L’écrivain espagnol Juan Ramón Jiménez (1881-1958), prix Nobel de littérature en 1956, année insigne à bien des égards, a publié principalement des recueils de poèmes, et quelques livres en prose. Il a par ailleurs écrit tout au long de sa vie des milliers d’aphorismes, dont seulement quelques uns ont paru ici et là de son vivant. En 1990, reprenant un projet envisagé par Jiménez, le professeur Antonio Sánchez Romarelo a publié chez Anthropos Editorial, à Barcelone, sous le titre Ideolojía, la somme quasi complète d’environ quatre mille de ces aphorismes, ordonnés et numérotés dans un ensemble complexe de sections et de sous-sections chronologiques et thématiques. La plupart de ces pensées sont des règles de vie et de travail. En 2018 les Ediciones de La Isla de Siltolá, à Séville, ont fait paraître, sous le titre Aforismos e ideas líricas, un choix de quelque huit cents aphorismes, extraits de l’édition de 1990 par José Luis Morante. Je viens de lire ce dernier recueil de pensées, qui ne sont pas toutes à mon goût, car il en est beaucoup que j’ai trouvées obscures, ou fausses, ou banales, ou pompeuses, ou répétitives, mais j’ai le plaisir de présenter ci-dessous les deux douzaines de celles qui m’ont le plus intéressé, et que j’ai traduites en français. (J’indique pour chacune le numéro de la page où on peut les retrouver dans l’édition citée).
(Page 33) Voyager est un remède possible à la foi. Le doute, pas besoin de le soigner, ce n’est pas une maladie.
(61) N’importe où les gens rient, soyez sûr qu’il y a de quoi pleurer.
(81) Pour lire beaucoup de livres, en acheter peu.
(88) Faites bien y compris les plus petites choses sans transcendance apparente.
(91) Dans la maison silencieuse, celui qui entre baisse la voix. Maintenez les maisons silencieuses.
(94) Des paravents et des miroirs. La vie.
(100) Le style n’est pas la plume, ni l’aile, mais le vol.
(104) Pas un jour... sans effacer une ligne, ni sans déchirer un papier.
(121) Je m’espionne moi-même.
(131) L’art est la science de la beauté.
(138) Souvent la beauté des mères se convertit en laideur des fils, et la laideur des pères en charme des filles.

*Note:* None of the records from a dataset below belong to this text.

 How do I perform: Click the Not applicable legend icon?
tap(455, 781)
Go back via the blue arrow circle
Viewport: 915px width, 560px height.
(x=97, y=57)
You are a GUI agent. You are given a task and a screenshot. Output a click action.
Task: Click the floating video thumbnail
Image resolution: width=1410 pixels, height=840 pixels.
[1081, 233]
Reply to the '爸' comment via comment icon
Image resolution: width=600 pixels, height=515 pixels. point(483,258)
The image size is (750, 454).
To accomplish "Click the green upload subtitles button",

(143) La délicatesse est la main droite de l’intelligence.
(143) Comme le bruit complique tout. C’est un hôte si dérangeant, si palpable, si désordonné, si sale, si sot.
(147) Bibliothèque : il n’est pas nécessaire de lire tous les livres, ni tout un livre, mais de lire dans tous les livres.

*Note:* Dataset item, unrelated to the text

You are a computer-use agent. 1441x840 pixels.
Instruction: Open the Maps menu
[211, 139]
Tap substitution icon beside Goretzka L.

(169) Le chien aboie contre son ombre et son écho lui répond.
(170) Tous les matins je vais à la plage du hier et je n’y ramasse que ce qui a été laissé par la mer de la nuit, enflammé par l’aurore.
(175) Une pensée qui ne traverse pas le mur de la nuit, laisse-la dans la basse-cour de la veille.
(176) Les idées aussi ont leurs paysages.
(177) Travailler sans relâche. A quoi, comment, peu importe.
(179) Le grand plaisir de ma vie est d’attraper un morceau de pensée et de l’entrainer hors du chemin pour le contempler, le dévorer.
(182) Méfiez-vous d’une poésie qui, pour être appréciée, doive être analysée.
(198) La poésie inférieure gagne à être déclamée, amplifiée pour les oreilles, et non vue. La supérieure y perd, elle gagne à être lue en silence avec les yeux.
(202) Quand tu entendras parler de quelqu’un qui dit du mal du rossignol, va voir qui c’est. Tu trouveras à coup sûr un corbeau ou une poule.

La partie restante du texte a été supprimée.